====== Supplied material
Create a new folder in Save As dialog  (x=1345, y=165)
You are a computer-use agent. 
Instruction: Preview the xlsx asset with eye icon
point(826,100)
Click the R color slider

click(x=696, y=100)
============
- What you will do -
Beginning at the line that contains "Instruction: Preview the", reproduce every line down to the last line of the entries above, exactly and only those.

- Reply -
Instruction: Preview the xlsx asset with eye icon
point(826,100)
Click the R color slider

click(x=696, y=100)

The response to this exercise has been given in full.